Nigeria is the most populous country in Africa, comprising one-sixth of the continent’s population, and ninth in the world. In its 36 states, Nigeria has more than 250 ethnic groups. Since 1991, the capital has been Abuja. Previously it was Lagos, which remains the country’s largest city.
Nigeria declared its independence from Great Britain in 1960. For decades, Nigeria was controlled by a series of dictators, except for the period from 1979 to 1983 that was known as the second republic. In 1999, Olusegun Obasanjo became the first democratically elected president in decades. He remains in office to this day.
Nigeria has the largest Muslim population of any PEPFAR focus country: about 66 million people, or 50 percent of its population.

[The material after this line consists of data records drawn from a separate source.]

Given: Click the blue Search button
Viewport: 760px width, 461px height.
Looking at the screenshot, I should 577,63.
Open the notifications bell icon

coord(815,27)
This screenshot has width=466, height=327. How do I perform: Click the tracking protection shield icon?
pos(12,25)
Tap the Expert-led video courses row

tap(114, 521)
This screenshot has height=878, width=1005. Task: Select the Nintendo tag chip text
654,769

Twelve of Nigeria’s states follow Sharia, or Islamic, law.
The face of HIV
Nigeria has the third-highest number of people living with HIV/AIDS in the world, behind India and South Africa. The first case of AIDS in Nigeria was diagnosed in 1986. HIV rates tend to be higher in urban areas than rural areas, but more research needs to be done to understand the variations found within the country.
About a third of Nigeria’s 36 states have HIV infection rates of over 5 percent. Estimates place 60 percent of new infections in the age group of 15 to 25.

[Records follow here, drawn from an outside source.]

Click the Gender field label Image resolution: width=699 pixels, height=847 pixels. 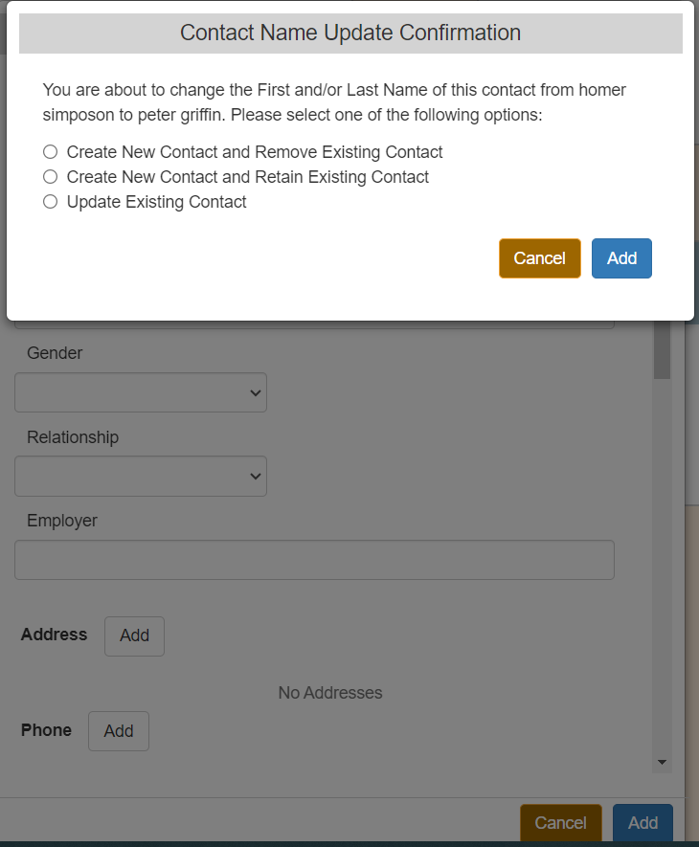tap(55, 353)
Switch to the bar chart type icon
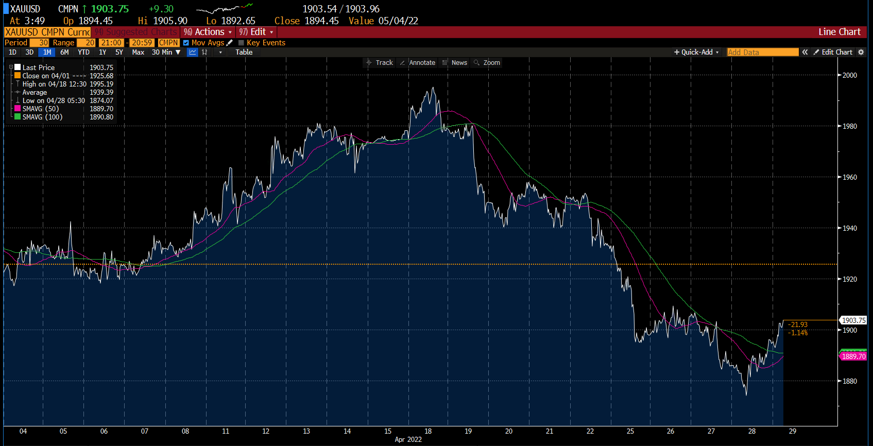Screen dimensions: 873x446 click(x=205, y=52)
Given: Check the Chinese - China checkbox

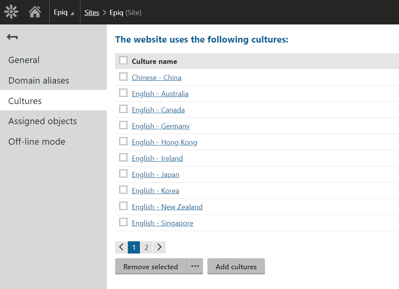Looking at the screenshot, I should click(x=123, y=76).
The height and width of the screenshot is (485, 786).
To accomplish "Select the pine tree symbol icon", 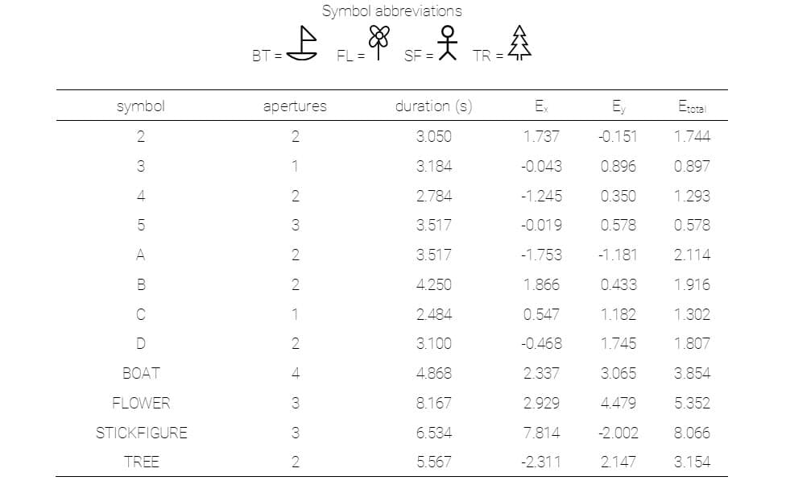I will (x=520, y=43).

As in many of the PEPFAR focus countries, women are harder hit by the HIV epidemic. According to the Joint United Nations Program on HIV/AIDS (UNAIDS), 1.6 million Nigerian women are infected with HIV, or more than half of the total adult infected population. A practice known as female genital mutilation (FGM) contributes to the high infection rates. As much as a quarter of all Nigerian women undergo the procedure, and in some areas of the country, the percentage can reach as high as 90 percent, according to the State Department.

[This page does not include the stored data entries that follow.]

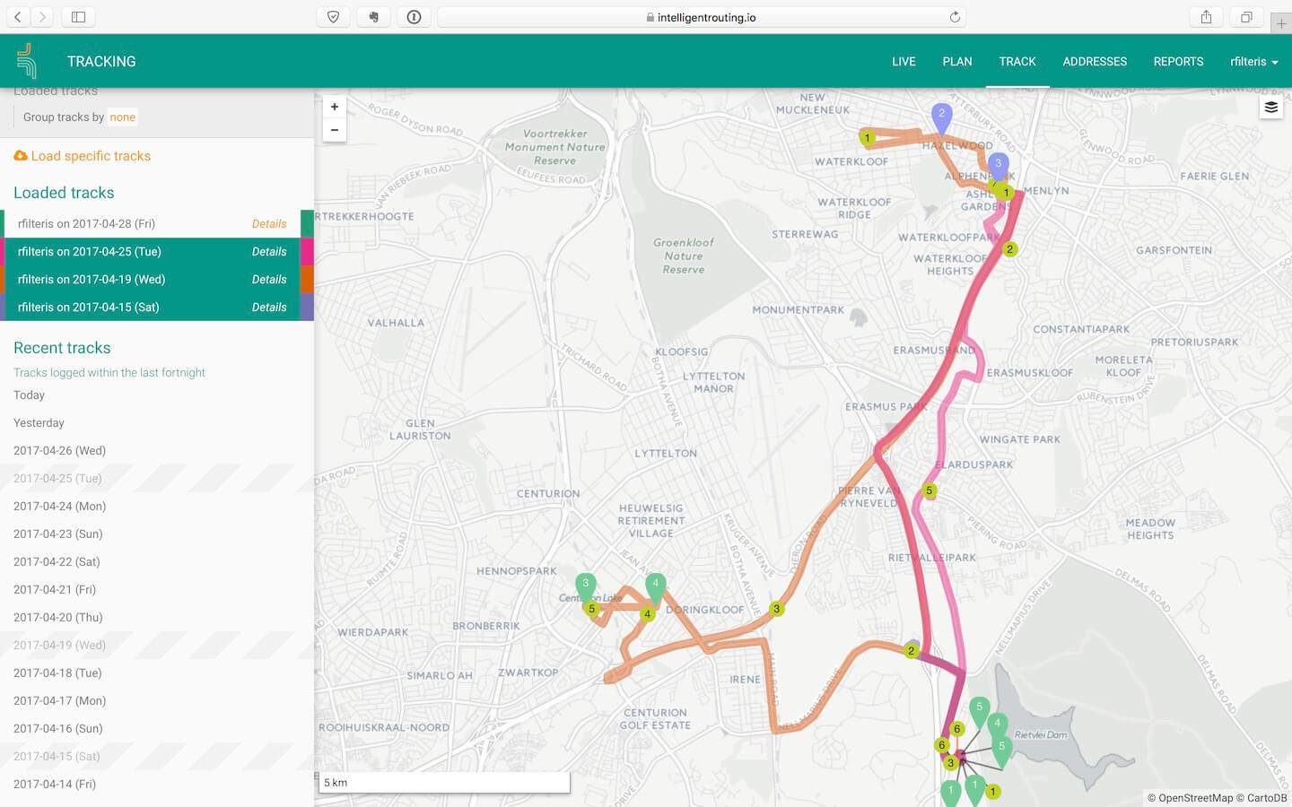The width and height of the screenshot is (1292, 807).
Task: Change Group tracks by none option
Action: point(123,117)
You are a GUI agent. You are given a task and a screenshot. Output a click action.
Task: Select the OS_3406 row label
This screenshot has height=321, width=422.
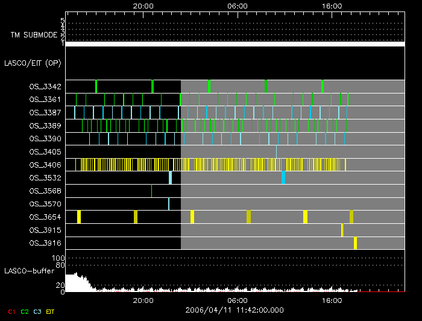point(45,165)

FGM is a procedure whereby part or all of the female genitalia are removed, sometimes in very unsanitary conditions using a shard of glass or a kitchen knife, which make the girls (usually the procedure is done at an early age) more susceptible to contracting HIV.
Child marriage is also practiced in Nigeria, where there is no legal minimum age for marriage. Girls get married at age 12 or 13 and their husbands are often significantly older than they are. Sex outside of marriage, and polygamy, also contribute to the greater HIV risk facing women.
Challenges to fighting the HIV epidemic
In Nigeria, 5 percent of the population controls 80 percent of the country’s wealth while 71 percent of the population lives on less than $1 a day.
Sex education is severely lacking in Nigeria. Until recently, it was virtually nonexistent. Sex is a private matter, and talking about it is considered taboo. Lack of comprehensive sexual health education means that misconceptions and common myths about sex and sexually transmitted diseases are allowed to persist.
Stigma and discrimination against people living with HIV/AIDS also persist. Many consider HIV to be caused by immoral behavior. People who are afraid of stigmatization and discrimination are less likely to be tested and receive treatment for the disease.
Lack of access to health care is another challenge to fighting the epidemic. Some parts of the country lack even the most basic health facilities, and establishing HIV/AIDS clinics has proven difficult.
Nigerian government response
According to the Center for Strategic and International Studies, a Washington-based think tank, Nigeria’s President Obasanjo is committed to fighting HIV/AIDS not only in his country but on the continent as a whole. Before he came to office in 1999, the government was allocating a mere $3,000 annually to combat HIV/AIDS.
In 2000, Obasanjo created the National Action Committee on AIDS (NACA) to coordinate a multisectoral approach to fighting the epidemic. In 2001, NACA launched its first HIV/AIDS Emergency Action Plan, which, among other goals, aimed to promote behavior change, increase awareness and mobilize different sectors of society to fight the epidemic.
U.S. government response
A majority of PEPFAR’s funding allocated for prevention, care and treatment programs for fiscal 2005 — 57.2 percent, or $53.8 million — was spent on treatment. Prevention activities were allocated $21.1 million, or 22.5 percent, of the total funding, including $2.6 million for “condoms and related activities.” Care received $19.1 million, or 20 percent.
Among the activities that the U.S. government, through PEPFAR, has promoted are encouraging political will and popular support, recruiting indigenous partners and integrating HIV/AIDS counseling and testing and antiretroviral programs into the National Tuberculosis Control Program.
Furthermore, in fiscal 2005 the U.S. government claims to have reached nearly 2 million people with its “Abstinence” and “Be Faithful” components of the so-called ABC approach to prevention and shipped more than 3 million condoms (the “C” component, for correct and consistent Condom use). Since the beginning of PEPFAR, nearly 100,000 women have been provided with services to prevent mother-to-child transmission.